Komitee für Grundrechte und Demokratie e.V.
Pressemitteilung vom 10. Juli 2012

Rente für Gefangene:

Petitionsausschuss verschleppt Forderung von Menschenrechtsorganisationen und über 5.300 Petenten



Das Komitee für Grundrechte und Demokratie fordert die Bundesregierung erneut auf, die Einbeziehung arbeitender Strafgefangener in das Rentenversicherungssystem endlich umzusetzen. Das Grundrechtekomitee hatte im Mai 2011 eine Petition für die Einbeziehung Strafgefangener in die Rentenversicherung gestartet (Pet 3-17-11-8213-024157), die inzwischen von über 5.300 Personen getragen wird. Darunter sind über 3.200 Strafgefangene aus etwa 60 Justizvollzugsanstalten. Der Petitionsausschuss hat nun - über ein Jahr nach Einreichen der Petition - erneut mitgeteilt, dass die Behandlung der Petition "noch längere Zeit dauern" werde. Die Berichterstatter hätten ihre Voten noch nicht abgegeben.

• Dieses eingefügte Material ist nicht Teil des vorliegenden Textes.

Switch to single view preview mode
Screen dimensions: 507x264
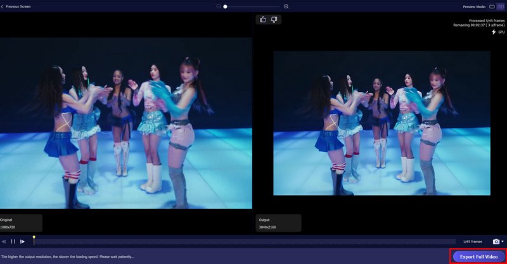(492, 6)
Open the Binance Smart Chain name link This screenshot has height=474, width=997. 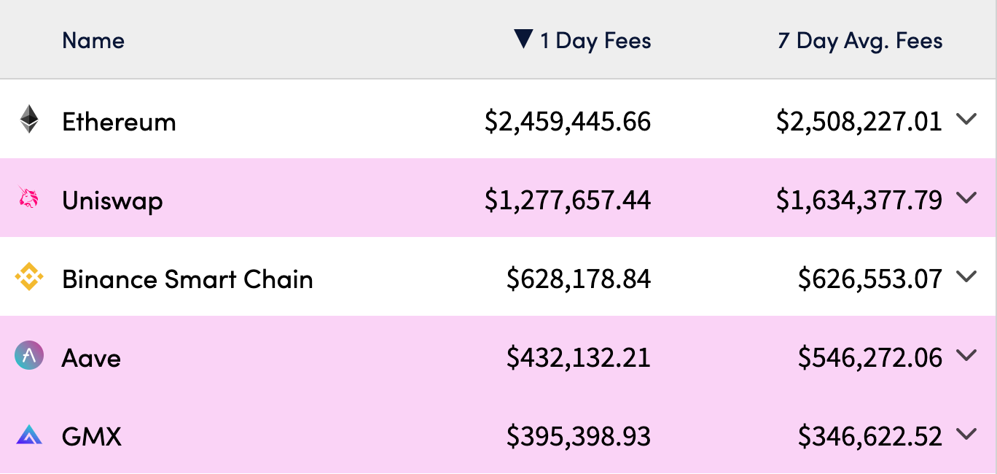[187, 279]
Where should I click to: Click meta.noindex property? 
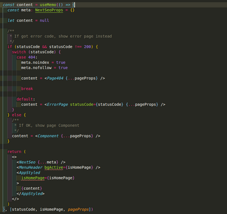click(x=35, y=62)
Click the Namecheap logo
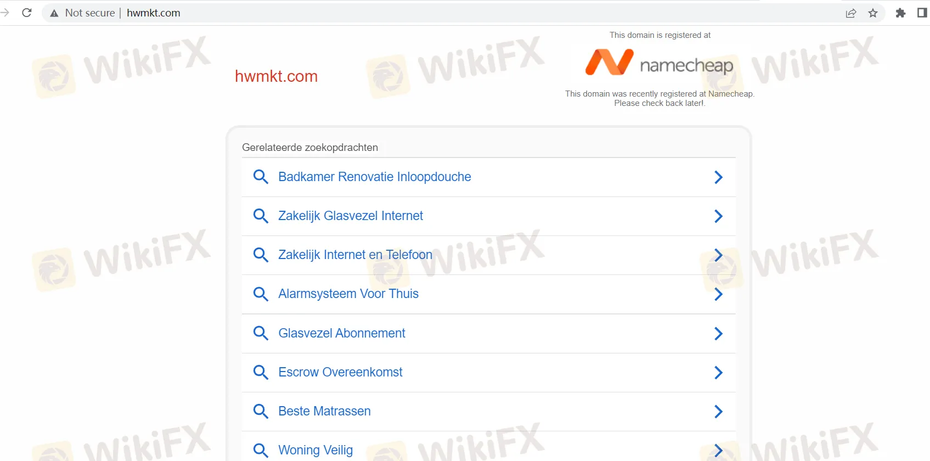 point(659,63)
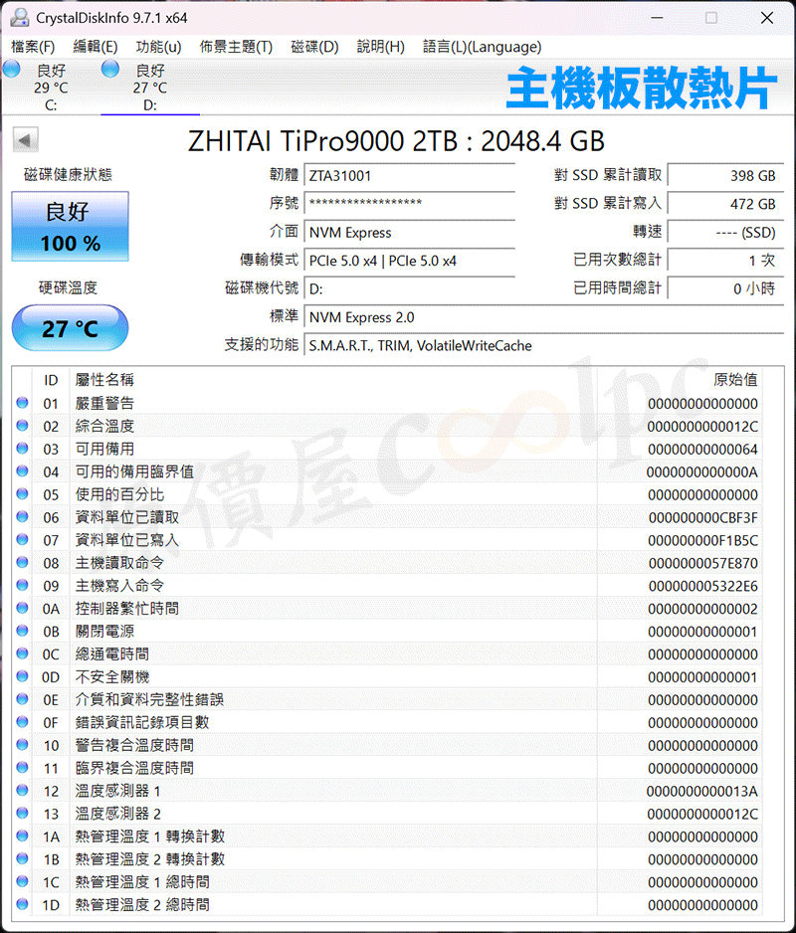Open the 檔案(F) menu
The width and height of the screenshot is (796, 933).
coord(33,47)
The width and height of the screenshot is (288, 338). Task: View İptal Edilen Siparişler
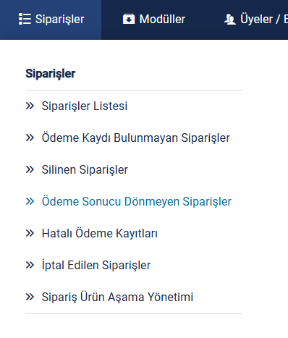(96, 265)

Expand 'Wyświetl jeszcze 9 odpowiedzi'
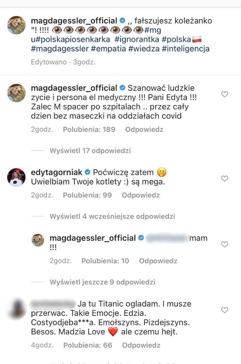tap(102, 282)
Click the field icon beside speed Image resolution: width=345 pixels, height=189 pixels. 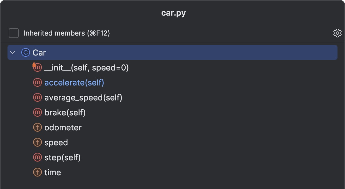point(37,142)
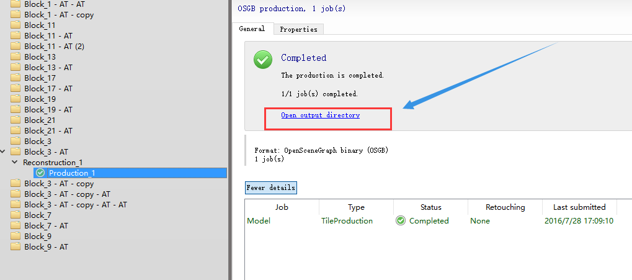Click the Status column header
The width and height of the screenshot is (632, 280).
pos(430,207)
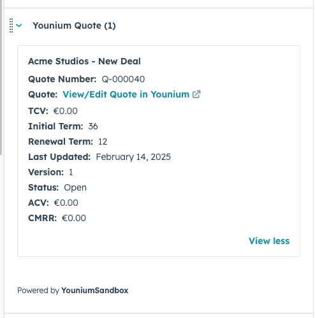This screenshot has height=318, width=315.
Task: Collapse the Younium Quote section chevron
Action: (x=19, y=25)
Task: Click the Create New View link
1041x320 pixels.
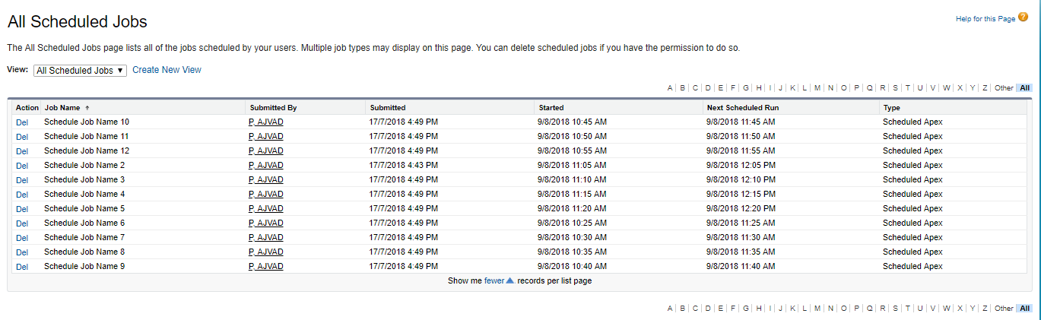Action: point(167,70)
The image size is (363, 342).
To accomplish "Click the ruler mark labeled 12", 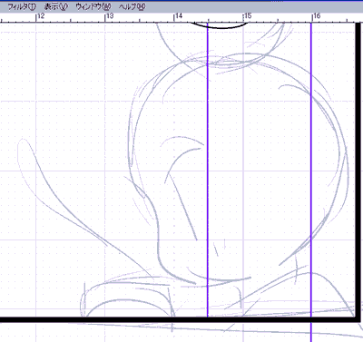I will pos(40,16).
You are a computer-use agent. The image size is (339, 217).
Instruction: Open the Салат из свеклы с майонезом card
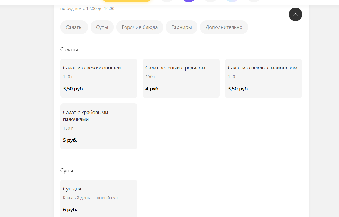263,78
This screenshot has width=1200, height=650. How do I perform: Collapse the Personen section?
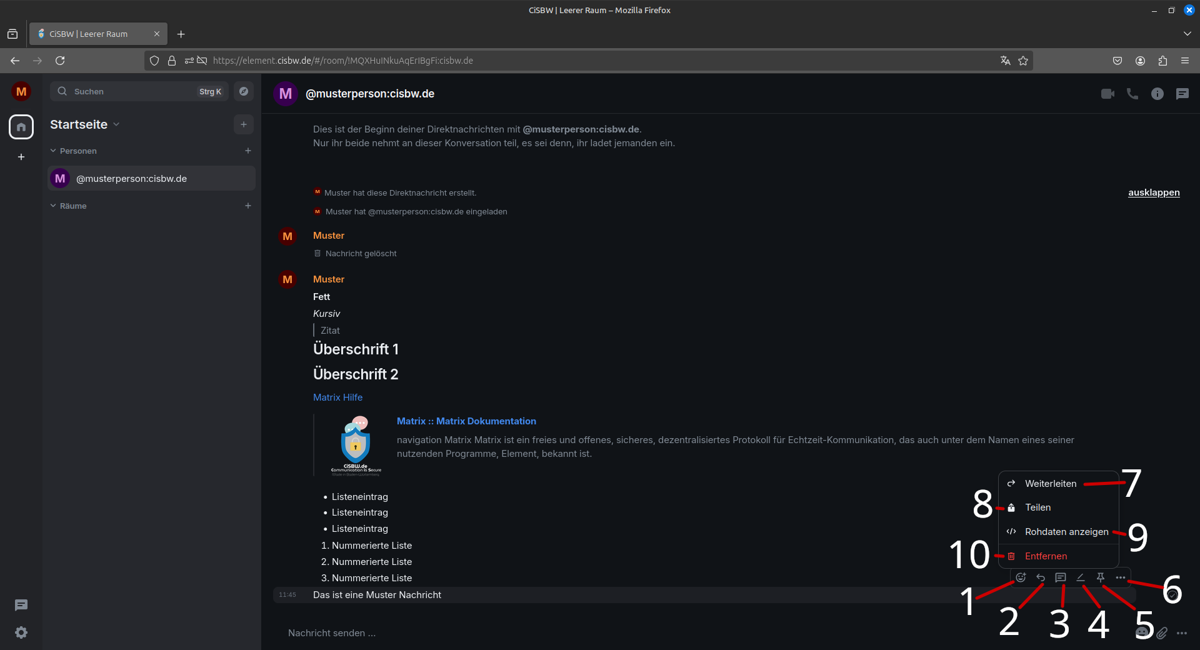[74, 151]
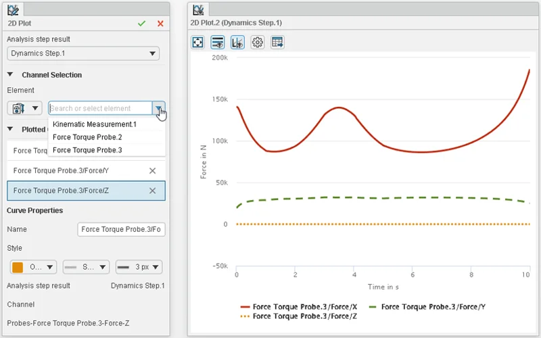Open the Dynamics Step.1 dropdown
The height and width of the screenshot is (338, 541).
(x=83, y=53)
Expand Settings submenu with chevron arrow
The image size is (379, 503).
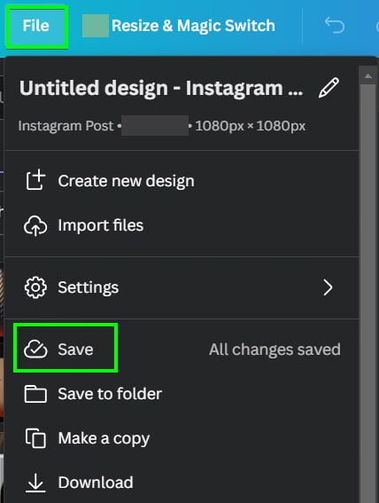coord(329,287)
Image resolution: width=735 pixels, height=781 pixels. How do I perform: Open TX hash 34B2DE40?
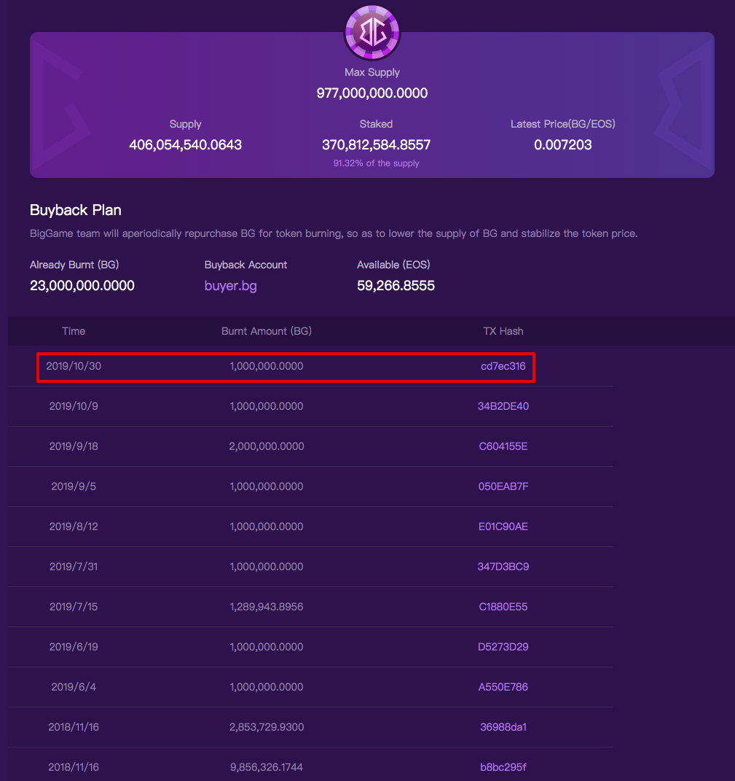(x=503, y=406)
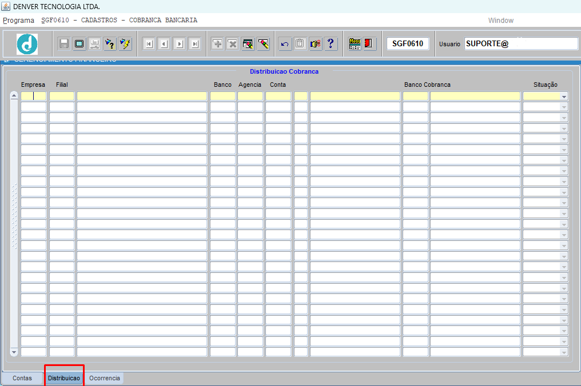The image size is (581, 386).
Task: Open the second row Situação dropdown
Action: pos(564,107)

Die fortgesetzte Verschleppung dieser für viele Gefangenen existentiellen Forderung hält das Grundrechtekomitee für einen Skandal. Die Exklusion der Gefangenen aus den Sozialsystemen muss beendet werden. Die Einbeziehung von Gefangenen war vom Gesetzgeber bereits im Strafvollzugsgesetz von 1976/77 vorgegeben, ist aber nie realisiert worden. Das besondere Bundesgesetz, mit dem der Einbezug von Gefangenen in die sozialen Versicherungssysteme gewährleistet werden sollte, ist bis heute nicht erlassen worden. In den Paragraphen 190-193 des Strafvollzugsgesetzes war bereits im Einzelnen geregelt worden, welche Sozialversicherungsgesetze wie geändert werden müssten, um die Gefangenen in die Sozialsysteme einzubeziehen. Vgl. http://www.gesetzesguide.de/stvollzg.html#stvollzg190

Trotz der Föderalismusreform, durch die die Strafvollzugsgesetzgebung Ländersache geworden ist, ist der Bundesgesetzgeber nach wie vor dafür zuständig, die Gruppen zu bestimmen, die von den sozialen Versicherungssystemen umfasst werden. Im Musterentwurf von zehn Ländern für ein neues Strafvollzugsgesetz wird die Bedeutung der Resozialisierung besonders hervorgehoben. Die vorgesehenen Gesetzesbestimmungen bleiben allerdings Makulatur, wenn sie nicht materiell unterfüttert werden. Dazu gehört die Einbeziehung der Gefangenen in die Sozialversicherungssysteme. Auch die Europäischen Strafvollzugsgrundsätze von 2006 fordern in Punkt 26.17 die Einbeziehung der arbeitenden Gefangenen in die staatlichen Sozialversicherungssysteme.

Das Grundrechtekomitee sieht im Ausschluss der Gefangenen aus der Rentenversicherung sowohl die Würde der arbeitenden Gefangenen und deren Resozialisierungschancen angetastet als auch das Gleichheits- und Sozialstaatsprinzip verletzt. Der Gesetzgeber habe sich im Strafvollzugsgesetz von 1976/77 mit der gesetzlichen Festlegung der Einbeziehung Gefangener in die Rentenversicherung einer Selbstbindung unterworfen. Es ist höchste Zeit, die gegebene Zusage einzulösen. Alle politischen Parteien sind aufgefordert, die Einbeziehung von Gefangenen in die Rentenversicherung in ihre Wahlprogramme aufzunehmen.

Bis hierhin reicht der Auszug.